O recente caso de uma turista sueca atingida por uma bala perdida na Rua Augusta, em plena Baixa de Lisboa, voltou a colocar a segurança no centro das preocupações.
Mas, para a UACS – União de Associações do Comércio e Serviços, esta não é uma preocupação nova.
Há vários anos que a UACS alerta para problemas de segurança, fiscalização, iluminação e utilização do espaço público na Baixa de Lisboa e tem solicitado à Câmara Municipal de Lisboa a adoção de medidas concretas.
O que aconteceu agora demonstra que não podemos continuar apenas a reagir depois de os problemas acontecerem.

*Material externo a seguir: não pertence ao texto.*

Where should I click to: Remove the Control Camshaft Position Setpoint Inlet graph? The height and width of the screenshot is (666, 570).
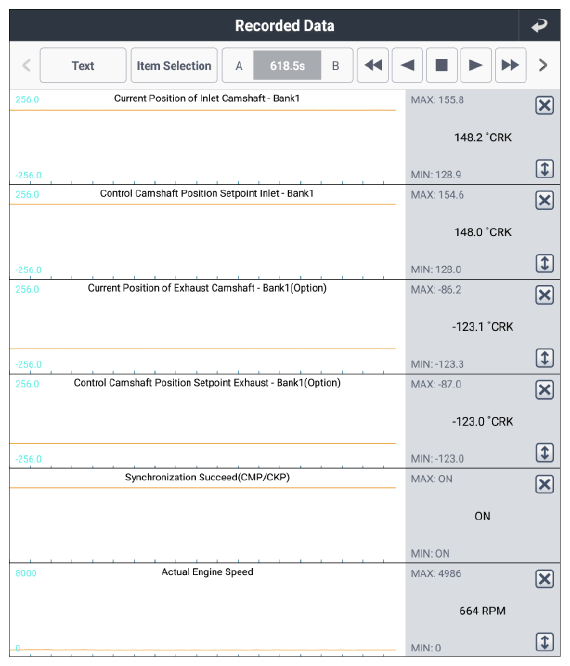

É necessário prevenir e agir antes que situações desta natureza se repitam ou que outros problemas se agravem e se alastrem.
A UACS defende:
* Mais policiamento de proximidade e patrulhamento apeado;
* Maior presença das autoridades nos locais e horários de maior risco;
* Melhoria da iluminação pública;
* Fiscalização efetiva das atividades ilícitas e da ocupação do espaço público;
* Avaliação da videovigilância nas zonas onde seja legalmente possível, necessária e proporcional;
* Uma intervenção coordenada entre Câmara Municipal, Governo, forças de segurança e restantes entidades competentes.
Não queremos alarmismo. Queremos prevenção, segurança e ação.
A Baixa é o coração histórico, comercial e turístico de Lisboa. É um espaço onde trabalham milhares de pessoas, onde existem centenas de empresas e estabelecimentos comerciais e por onde passam diariamente residentes e visitantes.
A segurança não é um luxo. É uma condição essencial para a atividade económica, para o comércio, para o turismo e para a qualidade de vida de quem vive e trabalha na Baixa.
Por isso, a UACS associa-se à Petição Pública pela Segurança da Baixa de Lisboa e apela às entidades competentes para que sejam tomadas medidas concretas.
A UACS alerta há anos.
Agora é tempo de agir.
Não podemos esperar que o problema se agrave para depois intervir.
👉 Assine e divulgue a Petição Pública pela Segurança da Baixa de Lisboa:
https://peticaopublica.com/mobile/pview.aspx?pi=PT132554
Uma Baixa segura é uma Baixa viva.
E uma Baixa viva é essencial para o futuro de Lisboa.